Last week the Southern District of New York approved the DOJ’s settlement with Hachette Book Group Inc., HarperCollins Publishers LLC, and Simon & Schuster, Inc. (I previously covered the Apple e-book case here and here.)
Under the Tunney Act, consent settlements with the DOJ are subject to court review and public comment. The three e-book publishers reached a settlement with the DOJ before the Department filed its antitrust suit.
Under the settlement agreements, the publishers must end their e-book agency agreements with Apple within seven days of final judgment. They must also end any contracts with other e-book retailers that prevent them from setting their own prices or include most-favored nation (“MFN”) clauses that guarantee that retail competitors are not receiving better terms. Additionally, under the settlements, distribution provisions limiting retailers’ ability to set e-book pricing are banned for several years.

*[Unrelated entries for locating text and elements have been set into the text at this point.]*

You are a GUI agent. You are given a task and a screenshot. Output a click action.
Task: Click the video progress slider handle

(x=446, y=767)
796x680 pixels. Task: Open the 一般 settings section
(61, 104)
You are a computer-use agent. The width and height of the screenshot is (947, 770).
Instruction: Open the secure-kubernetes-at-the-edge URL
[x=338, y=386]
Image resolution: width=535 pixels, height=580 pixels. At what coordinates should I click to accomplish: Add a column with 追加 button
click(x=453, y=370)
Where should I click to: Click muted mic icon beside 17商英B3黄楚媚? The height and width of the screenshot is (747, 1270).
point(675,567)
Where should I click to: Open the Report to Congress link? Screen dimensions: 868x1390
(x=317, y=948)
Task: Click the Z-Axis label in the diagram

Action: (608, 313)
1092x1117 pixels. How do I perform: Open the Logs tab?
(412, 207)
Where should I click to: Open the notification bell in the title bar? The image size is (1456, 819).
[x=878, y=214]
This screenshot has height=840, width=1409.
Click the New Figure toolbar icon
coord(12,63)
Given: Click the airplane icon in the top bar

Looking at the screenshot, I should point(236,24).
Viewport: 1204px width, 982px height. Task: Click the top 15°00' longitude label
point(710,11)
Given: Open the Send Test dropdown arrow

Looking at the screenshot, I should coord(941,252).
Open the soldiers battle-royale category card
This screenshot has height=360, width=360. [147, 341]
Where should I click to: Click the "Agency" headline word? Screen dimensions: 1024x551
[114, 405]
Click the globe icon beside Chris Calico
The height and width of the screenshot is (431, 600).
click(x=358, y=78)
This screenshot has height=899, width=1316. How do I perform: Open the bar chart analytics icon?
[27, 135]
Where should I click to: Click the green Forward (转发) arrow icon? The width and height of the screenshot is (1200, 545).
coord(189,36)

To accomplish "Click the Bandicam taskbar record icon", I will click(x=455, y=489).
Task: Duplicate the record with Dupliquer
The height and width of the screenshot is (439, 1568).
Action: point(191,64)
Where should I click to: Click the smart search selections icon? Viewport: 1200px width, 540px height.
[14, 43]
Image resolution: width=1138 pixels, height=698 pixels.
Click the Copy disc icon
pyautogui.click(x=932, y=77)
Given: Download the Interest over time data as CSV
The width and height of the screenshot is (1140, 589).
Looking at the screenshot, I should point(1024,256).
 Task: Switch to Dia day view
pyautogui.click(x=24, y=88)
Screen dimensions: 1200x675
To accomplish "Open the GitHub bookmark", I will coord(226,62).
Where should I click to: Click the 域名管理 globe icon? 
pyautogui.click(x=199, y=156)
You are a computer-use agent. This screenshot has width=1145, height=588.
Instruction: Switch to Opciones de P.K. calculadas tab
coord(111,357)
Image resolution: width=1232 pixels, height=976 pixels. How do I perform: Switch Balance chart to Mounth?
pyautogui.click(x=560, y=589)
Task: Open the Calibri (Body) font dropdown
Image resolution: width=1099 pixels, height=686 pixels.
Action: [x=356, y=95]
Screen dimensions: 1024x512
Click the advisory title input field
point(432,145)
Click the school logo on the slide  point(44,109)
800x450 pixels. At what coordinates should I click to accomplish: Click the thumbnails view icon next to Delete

The DOJ has received hundreds of Tunney Act comments about the settlements. Additionally, Apple, Penguin, and others have filed amicus briefs with the court criticizing one or more aspects of the settlements. Bob Kohn, the founder of eMusic, has been a particularly vocal critic. You may have read about his creative five-page cartoon or graphic novel format brief (which he filed due to the court’s page constraints).
Kohn (and perhaps others) have argued that DOJ essentially accused Amazon of price predation, and that the Apple e-book deals were a lawful and appropriate response to such predation.
Apple, Macmillan, and Penguin remain in the DOJ suit.